TASK:
Using the records below, write out only the lines from the line containing "This screenshot has width=758, height=564." up to and including the line containing "Task: Click the Search button", exactly, with no pictures.

——————

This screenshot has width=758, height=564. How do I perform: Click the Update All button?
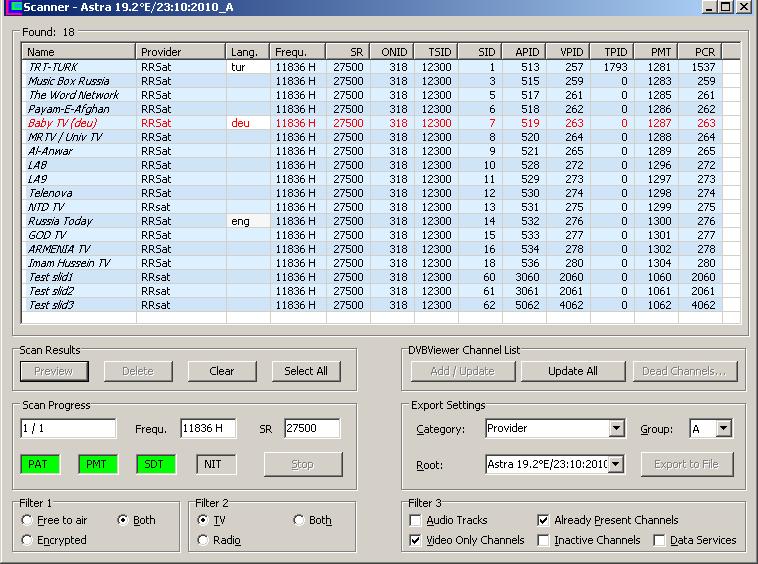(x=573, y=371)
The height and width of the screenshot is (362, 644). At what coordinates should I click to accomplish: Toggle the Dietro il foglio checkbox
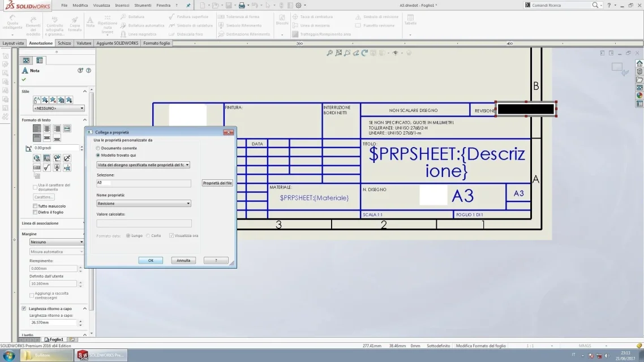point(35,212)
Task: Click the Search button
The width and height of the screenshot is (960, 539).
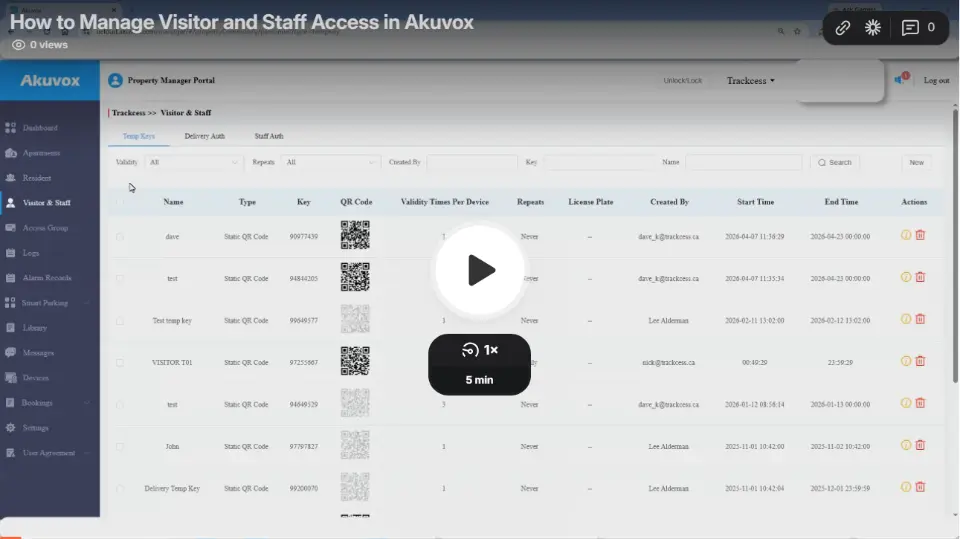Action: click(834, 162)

——————

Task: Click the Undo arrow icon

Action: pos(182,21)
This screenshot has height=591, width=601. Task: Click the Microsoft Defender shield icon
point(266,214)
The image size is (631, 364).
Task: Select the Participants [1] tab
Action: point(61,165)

——————

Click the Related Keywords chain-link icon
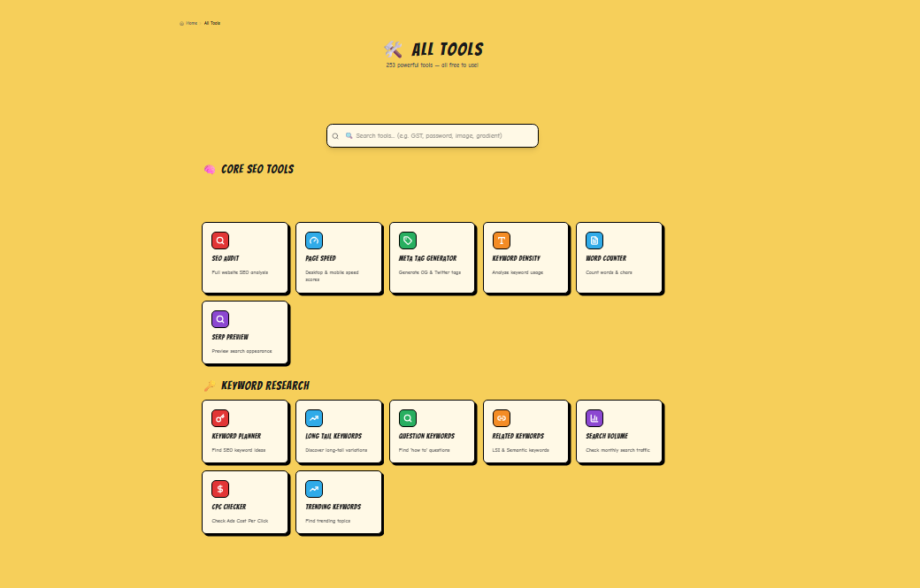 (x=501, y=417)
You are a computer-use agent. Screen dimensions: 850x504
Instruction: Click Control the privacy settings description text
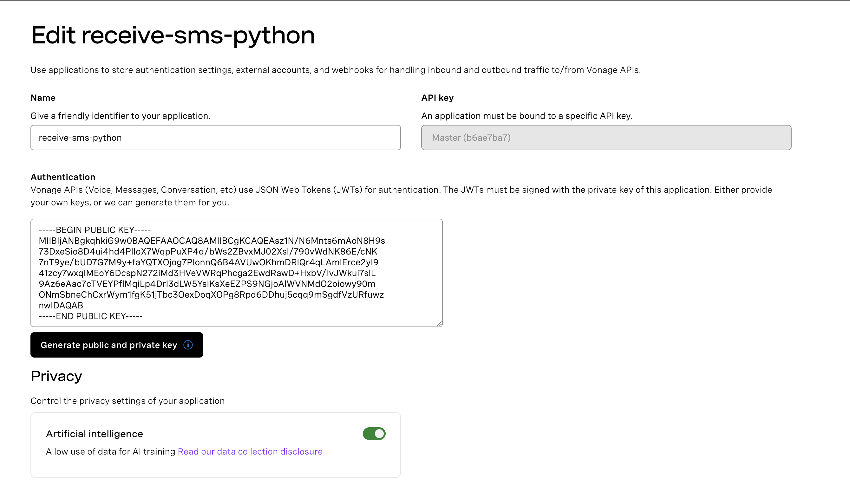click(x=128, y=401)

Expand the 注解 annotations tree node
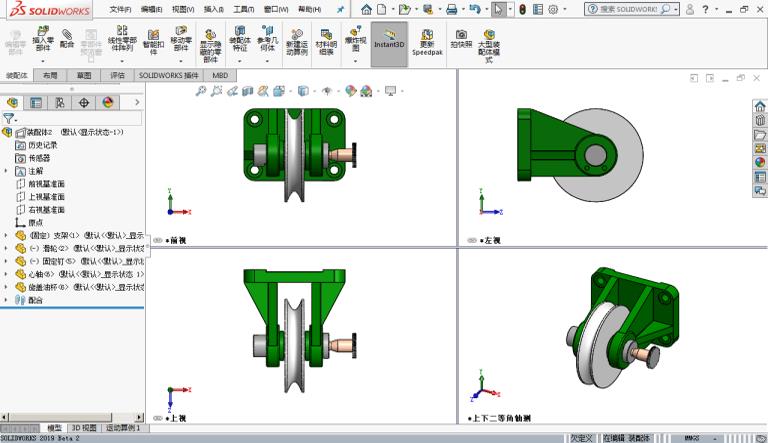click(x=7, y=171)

——————

OUTPUT FOR THIS EXERCISE:
This screenshot has width=758, height=564. How do I perform: Click the Update All button?
(x=573, y=371)
The height and width of the screenshot is (362, 644). At what coordinates should I click to accomplish: Toggle the Dietro il foglio checkbox
point(35,212)
Task: Click the Search button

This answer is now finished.